En matière de finance durable, les acteurs financiers ont aujourd’hui une double responsabilité : celle de leur propre plan de transition trajectoire net-zéro et celle d’infléchir l’impact des organisations qu’elles financent. Si tous les acteurs sont confrontés à cette double obligation, le régulateur européen est particulièrement strict et la pression des agences de notation extra-financières augmente.
Soutenabilité du secteur financier : un enjeu de gouvernance et d’attractivité
S’ajoute en France l’exigence de soutien à la réindustrialisation, enjeu de souveraineté. Le secteur est donc soumis à une injonction quasi contradictoire : accompagner la réindustrialisation tout en intégrant des critères de soutenabilité, une équation complexe et un risque de greenwashing jamais très loin.
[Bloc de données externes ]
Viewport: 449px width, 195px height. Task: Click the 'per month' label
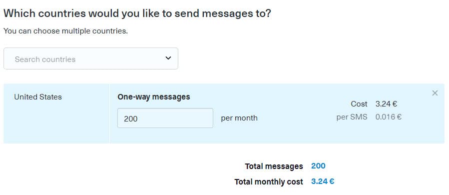239,118
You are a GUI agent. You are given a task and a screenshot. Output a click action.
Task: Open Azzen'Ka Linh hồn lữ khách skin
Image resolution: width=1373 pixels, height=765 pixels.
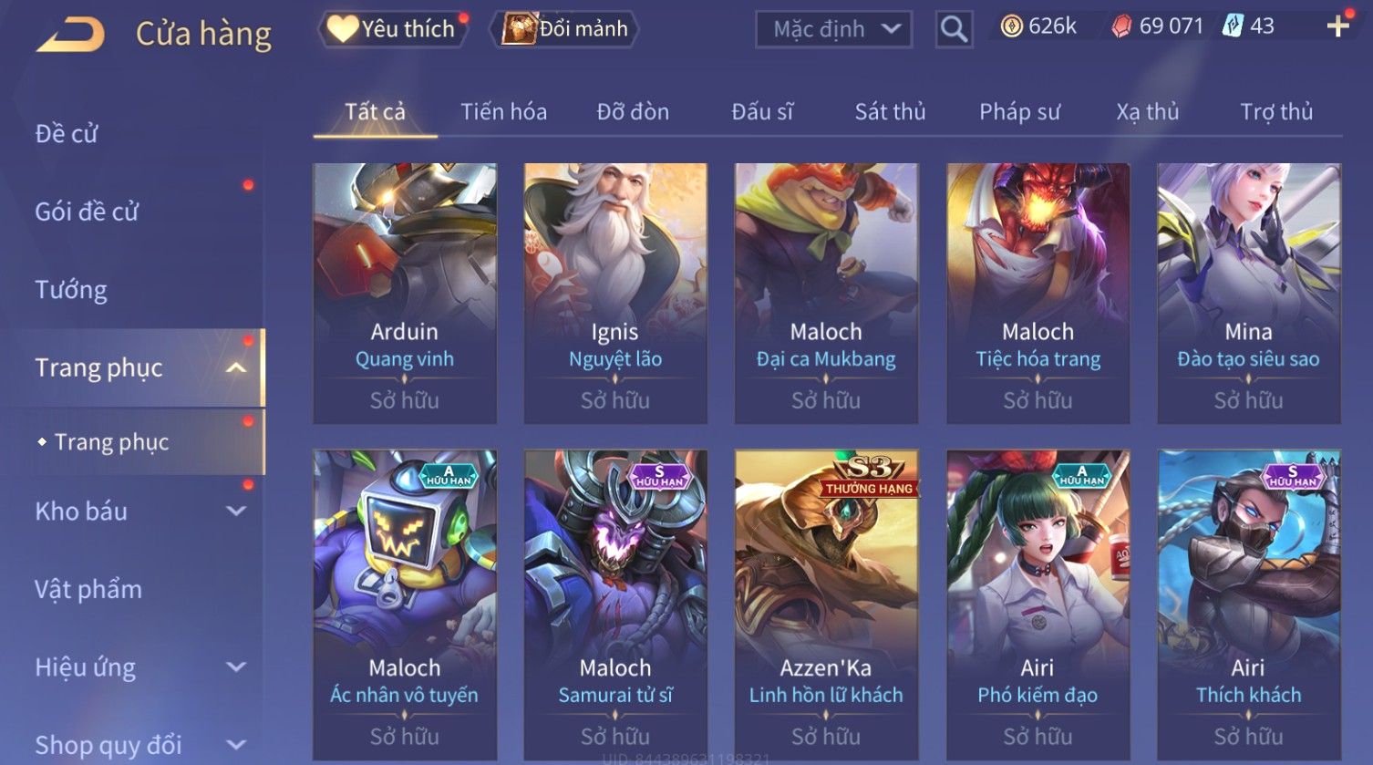[x=826, y=605]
Faut-il tirer une croix sur les secteurs carbonés alors qu’ils jouent un rôle crucial dans l’indépendance économique de notre pays ? Ou aider ceux qui visent la décarbonation à se transformer ?
Assumer le virage du triptyque « risque-rentabilité-soutenabilité » grâce à un leadership courageux
Pour faire face, les dirigeants doivent prendre le sujet à bras le corps et faire preuve de discernement et de courage, d’innovation et d’authenticité. C’est aussi à ces conditions qu’ils attireront de jeunes talents. L’établissement financier trouvera sa voie si la direction assume ses choix, use de pédagogie et s’assure que l’impact de sa stratégie environnementale est validé objectivement par des initiatives indépendantes comme SBT (Science Based Targets). Ou encore en évitant de se déclarer fonds « supervert » quand il finance des entreprises polluantes. En jeu : sa réputation, même si la marge de manœuvre est étroite, comme le montre BNP Paribas, mise en cause par des ONG alors qu’elle défend son soutien aux acteurs de l’énergie en transition.
Pour autant, le secteur financier doit-il stopper tout soutien à impact négatif au risque de plomber des pans entiers de l’industrie européenne et laisser la place à des acteurs d’autres continents moins vertueux ?
S’appuyer sur une gouvernance experte et convaincue
Cette question traduit la complexité que les dirigeants bancaires doivent adresser et mesurer l’équilibre « risque-rentabilité-durabilité » passe par la mise en place d’une gouvernance énergique, au rôle essentiel. A commencer par le recrutement de leaders prêts à porter la question de la durabilité plus loin. Car un dirigeant à convictions pourra positionner les sujets RSE au plus haut dans les organigrammes ; aider la finance positive à s’étendre ; contribuer au développement de comités RSE au sein des conseils d’administration pour faire grimper les objectifs extra-financiers représentant 32,5% des critères d’attribution de la rémunération variable annuelle des PDG.
Sans compter que le risque pesant sur la réputation s’étant accru, il devient une priorité des dirigeants et des CA. Un comité des risques peut alors inciter à instaurer des indicateurs.
Verdir : un argument majeur d’attractivité des jeunes talents et de performance
Tenir compte des indicateurs ESG n’est plus une option quand on sait que 2 candidats sur 3 renoncent à rejoindre une entreprise si elle n’est pas active sur le plan de la RSE (1). L’alignement entre les valeurs promues par l’entreprise et les actions concrètes est scruté par les jeunes collaborateurs. Face à la pénurie de talents, le secteur financier prend un risque s’il n’évolue pas vite et fort. Certains acteurs - secteur mutualiste en tête - l’ont compris, à l’instar de la Maif et du Crédit Mutuel qui viennent d’annoncer la création d’un dividende sociétal et écologique.
Le secteur financier n’a d’autre choix que de prendre le virage de la durabilité, avec une certitude : discours et réalité doivent s’accorder pour prévenir toute équivoque dommageable. Le succès de ce tournant repose sur une gouvernance déterminée, s’assurant que l’établissement financier ne tombe pas dans les travers du greenwashing. Il y va de son attractivité et de sa compétitivité.